== TEXTE SOURCE ==
Il explique : « Après près de quatre ans du chapitre le plus sombre et sanglant dans l’histoire humaine, plus de 250 000 Américains ont perdu la vie dans la lutte contre le régime nazi. (…) Sans le sacrifice de nos soldats américains, la guerre n’aurait pas pu être gagnée et notre monde d’aujourd’hui serait radicalement différent. »
Cette dernière phrase contient une toute petite part de vérité dans une erreur monumentale et déshonorante. Oui, le monde serait « radicalement différent ». Non, la guerre aurait néanmoins été gagnée. Il aurait seulement fallu plus de temps à l’Union soviétique et à ses autres alliés pour libérer l’Europe. Plus de temps et encore plus de souffrances.
Le déshonneur de sa proclamation réside là. Pendant les quatre années de guerre, sur une population de 194 millions d’habitants en 1941, l’Armée rouge déplora officiellement quelque 8,6 millions de soldats tués. S’y ajoutèrent entre 15,9 et 17,4 millions de civils massacrés sur le territoire soviétique où se sont déroulés l’essentiel des combats et des exactions nazies. Ces chiffres – que l’esprit humain a du mal à appréhender dans toute leur horreur – signifient que chaque famille soviétique a perdu un ou plusieurs êtres chers. Mais ils signifient aussi que, après de tels sacrifices, rien n’aurait pu empêcher l’Armée rouge d’aller jusqu’au bout et de gagner la guerre, même sans les États-Unis.
Que l’on nous comprenne bien : il ne s’agit pas ici de dénigrer l’effort et la contribution des GI’s venus, d’abord en Italie, puis en France, libérer l’Europe occidentale. Chacun de ces 250 000 soldats des États-Unis est tombé en faisant son devoir et doit être honoré à juste titre. D’ailleurs, une visite au cimetière américain de Colleville-sur-Mer, au-dessus d’Omaha Beach, est toujours une expérience bouleversante. En Europe, ces boys ne luttaient pas pour leur terre mais ils ont donné leur vie pour contribuer grandement à la victoire finale.

== DONNÉES AFFICHÉES ==
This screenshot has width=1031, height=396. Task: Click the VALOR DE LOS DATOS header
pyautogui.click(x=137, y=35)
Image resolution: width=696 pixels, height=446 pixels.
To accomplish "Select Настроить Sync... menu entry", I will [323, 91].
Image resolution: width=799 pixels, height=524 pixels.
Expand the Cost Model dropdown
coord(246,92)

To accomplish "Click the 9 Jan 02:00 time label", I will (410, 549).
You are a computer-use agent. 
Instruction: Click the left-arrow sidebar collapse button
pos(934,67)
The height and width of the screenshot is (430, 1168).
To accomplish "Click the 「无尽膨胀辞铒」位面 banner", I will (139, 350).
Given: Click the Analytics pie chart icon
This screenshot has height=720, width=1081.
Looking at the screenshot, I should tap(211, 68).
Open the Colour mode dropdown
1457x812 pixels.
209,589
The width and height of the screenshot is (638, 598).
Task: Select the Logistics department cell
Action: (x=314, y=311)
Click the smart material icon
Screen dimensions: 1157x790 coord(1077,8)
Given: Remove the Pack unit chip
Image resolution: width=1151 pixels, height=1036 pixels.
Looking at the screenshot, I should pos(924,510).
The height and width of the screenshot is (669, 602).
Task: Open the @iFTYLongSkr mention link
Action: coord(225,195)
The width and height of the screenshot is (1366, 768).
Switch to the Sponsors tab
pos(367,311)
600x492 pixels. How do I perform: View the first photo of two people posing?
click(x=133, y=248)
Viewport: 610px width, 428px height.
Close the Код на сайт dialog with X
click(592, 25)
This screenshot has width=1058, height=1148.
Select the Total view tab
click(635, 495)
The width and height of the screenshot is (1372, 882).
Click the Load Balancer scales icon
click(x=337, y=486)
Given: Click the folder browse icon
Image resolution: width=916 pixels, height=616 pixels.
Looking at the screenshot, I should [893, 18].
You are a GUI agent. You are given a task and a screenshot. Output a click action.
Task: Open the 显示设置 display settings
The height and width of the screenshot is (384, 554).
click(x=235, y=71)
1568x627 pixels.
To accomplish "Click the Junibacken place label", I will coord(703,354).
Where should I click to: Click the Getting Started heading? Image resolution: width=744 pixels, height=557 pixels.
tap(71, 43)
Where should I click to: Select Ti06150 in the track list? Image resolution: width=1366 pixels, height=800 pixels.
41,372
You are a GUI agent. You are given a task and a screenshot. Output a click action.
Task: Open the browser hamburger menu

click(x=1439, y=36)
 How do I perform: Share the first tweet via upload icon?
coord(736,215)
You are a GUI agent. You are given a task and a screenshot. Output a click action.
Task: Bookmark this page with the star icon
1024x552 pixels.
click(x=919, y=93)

== CONSIGNES ==
1/ Restituez sans rien changer tout ce qui va de « Le déshonneur de » jusqu'à « sans les États-Unis. » dans le texte sur la Seconde Guerre mondiale.
2/ Prolongez le texte sur la Seconde Guerre mondiale à partir de l'endroit où il s'arrête.

== RÉPONSES ==
1/
Le déshonneur de sa proclamation réside là. Pendant les quatre années de guerre, sur une population de 194 millions d’habitants en 1941, l’Armée rouge déplora officiellement quelque 8,6 millions de soldats tués. S’y ajoutèrent entre 15,9 et 17,4 millions de civils massacrés sur le territoire soviétique où se sont déroulés l’essentiel des combats et des exactions nazies. Ces chiffres – que l’esprit humain a du mal à appréhender dans toute leur horreur – signifient que chaque famille soviétique a perdu un ou plusieurs êtres chers. Mais ils signifient aussi que, après de tels sacrifices, rien n’aurait pu empêcher l’Armée rouge d’aller jusqu’au bout et de gagner la guerre, même sans les États-Unis.

2/
Mais il faut tenir compte d’une chose : le 25 avril 1945, au moment de la rencontre sur l’Elbe entre les forces soviétiques de la 1re Armée du Front de Biélorussie et celles de la 1re Armée des États-Unis, Hitler, enterré vivant dans son bunker, était sur le point de se suicider (30 avril) et Berlin n’allait pas tarder à tomber aux mains de l’Armée rouge (2 mai). Il est généralement admis que 75 à 80 % de la puissance militaire de la Wehrmacht furent anéantis sur le front de l’Est[1].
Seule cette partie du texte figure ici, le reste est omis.